[WORK INSTRUCTION]
Every line below containing the word "button" should be found and copied.

Start of EXERCISE MATERIALS

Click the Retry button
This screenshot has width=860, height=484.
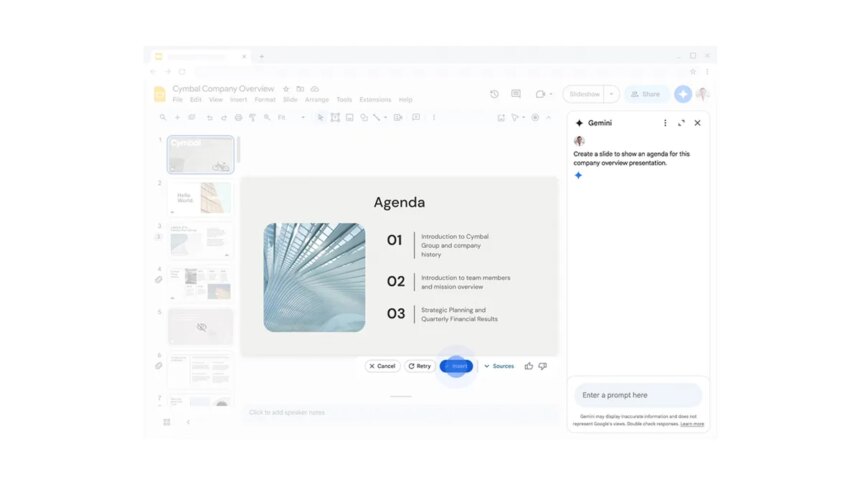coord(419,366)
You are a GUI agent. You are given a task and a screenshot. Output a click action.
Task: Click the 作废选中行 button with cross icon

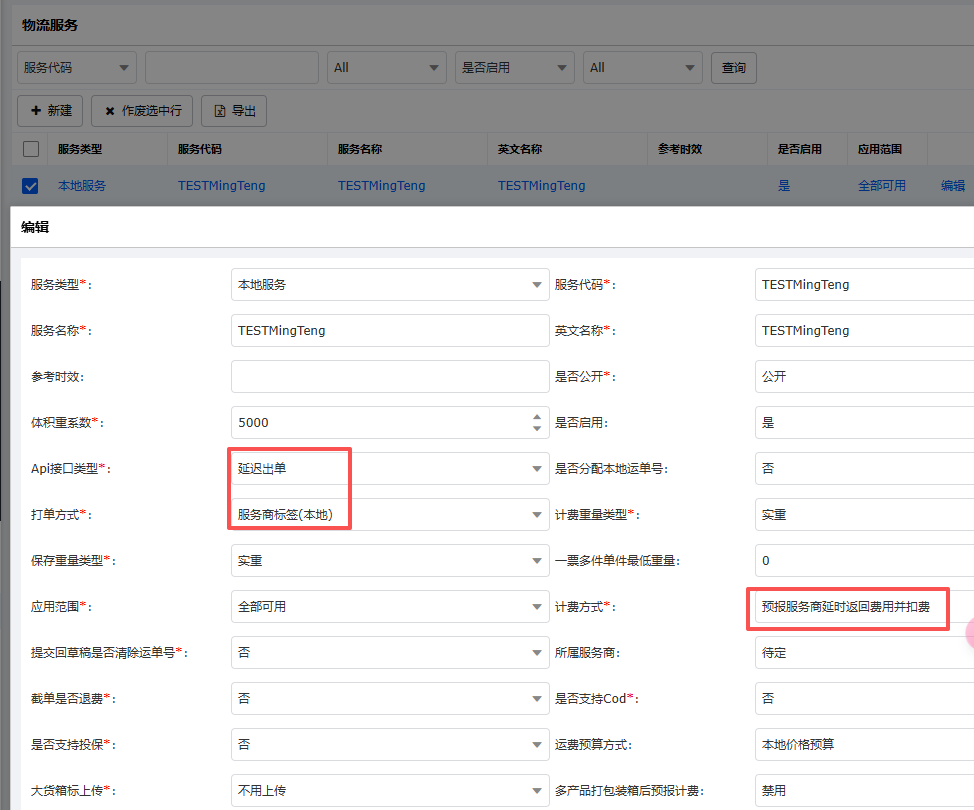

End of EXERCISE MATERIALS

[SOLUTION TO THE EXERCISE]
Click the Retry button
Task: Click the 作废选中行 button with cross icon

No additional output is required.